▸ **Stored data**
= Beginning of Section =

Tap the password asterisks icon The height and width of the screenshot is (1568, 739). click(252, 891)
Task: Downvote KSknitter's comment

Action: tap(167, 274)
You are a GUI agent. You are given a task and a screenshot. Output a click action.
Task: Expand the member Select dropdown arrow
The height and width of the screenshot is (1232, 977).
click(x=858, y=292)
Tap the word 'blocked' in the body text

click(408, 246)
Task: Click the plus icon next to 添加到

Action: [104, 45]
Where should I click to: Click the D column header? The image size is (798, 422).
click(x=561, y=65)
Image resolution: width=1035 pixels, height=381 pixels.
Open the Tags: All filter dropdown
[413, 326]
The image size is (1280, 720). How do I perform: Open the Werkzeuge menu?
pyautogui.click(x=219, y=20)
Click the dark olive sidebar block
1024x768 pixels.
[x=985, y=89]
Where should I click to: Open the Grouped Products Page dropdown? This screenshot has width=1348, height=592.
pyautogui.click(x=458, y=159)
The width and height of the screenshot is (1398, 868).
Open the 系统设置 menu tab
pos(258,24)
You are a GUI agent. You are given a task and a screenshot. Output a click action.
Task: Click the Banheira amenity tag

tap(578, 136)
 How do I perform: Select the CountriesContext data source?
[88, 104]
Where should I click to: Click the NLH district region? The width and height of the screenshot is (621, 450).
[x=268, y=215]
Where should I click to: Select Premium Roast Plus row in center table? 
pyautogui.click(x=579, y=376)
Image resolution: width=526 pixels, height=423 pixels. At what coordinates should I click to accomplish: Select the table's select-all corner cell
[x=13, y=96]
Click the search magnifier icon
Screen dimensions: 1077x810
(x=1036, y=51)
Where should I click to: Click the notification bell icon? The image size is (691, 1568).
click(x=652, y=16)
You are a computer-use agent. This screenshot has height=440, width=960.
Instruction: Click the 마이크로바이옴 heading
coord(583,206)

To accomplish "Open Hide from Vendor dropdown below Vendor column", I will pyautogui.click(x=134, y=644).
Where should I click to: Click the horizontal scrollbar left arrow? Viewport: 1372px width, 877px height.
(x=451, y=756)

= End of Section =

▸ **EXERCISE DIRECTIONS**
Your task is to write out, exactly, the line that contains "Where should I click to: Click the D" and each line after it to the end of the data, with no other lines.

▸ **THE ANSWER**
Where should I click to: Click the D column header? The image size is (798, 422).
click(x=561, y=65)
Image resolution: width=1035 pixels, height=381 pixels.
Open the Tags: All filter dropdown
[413, 326]
The image size is (1280, 720). How do I perform: Open the Werkzeuge menu?
pyautogui.click(x=219, y=20)
Click the dark olive sidebar block
1024x768 pixels.
[x=985, y=89]
Where should I click to: Open the Grouped Products Page dropdown? This screenshot has width=1348, height=592.
pyautogui.click(x=458, y=159)
The width and height of the screenshot is (1398, 868).
Open the 系统设置 menu tab
pos(258,24)
You are a GUI agent. You are given a task and a screenshot. Output a click action.
Task: Click the Banheira amenity tag

tap(578, 136)
 How do I perform: Select the CountriesContext data source?
[88, 104]
Where should I click to: Click the NLH district region? The width and height of the screenshot is (621, 450).
[x=268, y=215]
Where should I click to: Select Premium Roast Plus row in center table? 
pyautogui.click(x=579, y=376)
Image resolution: width=526 pixels, height=423 pixels. At what coordinates should I click to accomplish: Select the table's select-all corner cell
[x=13, y=96]
Click the search magnifier icon
Screen dimensions: 1077x810
(x=1036, y=51)
Where should I click to: Click the notification bell icon? The image size is (691, 1568).
click(x=652, y=16)
You are a computer-use agent. This screenshot has height=440, width=960.
Instruction: Click the 마이크로바이옴 heading
coord(583,206)

To accomplish "Open Hide from Vendor dropdown below Vendor column", I will pyautogui.click(x=134, y=644).
Where should I click to: Click the horizontal scrollbar left arrow? Viewport: 1372px width, 877px height.
(x=451, y=756)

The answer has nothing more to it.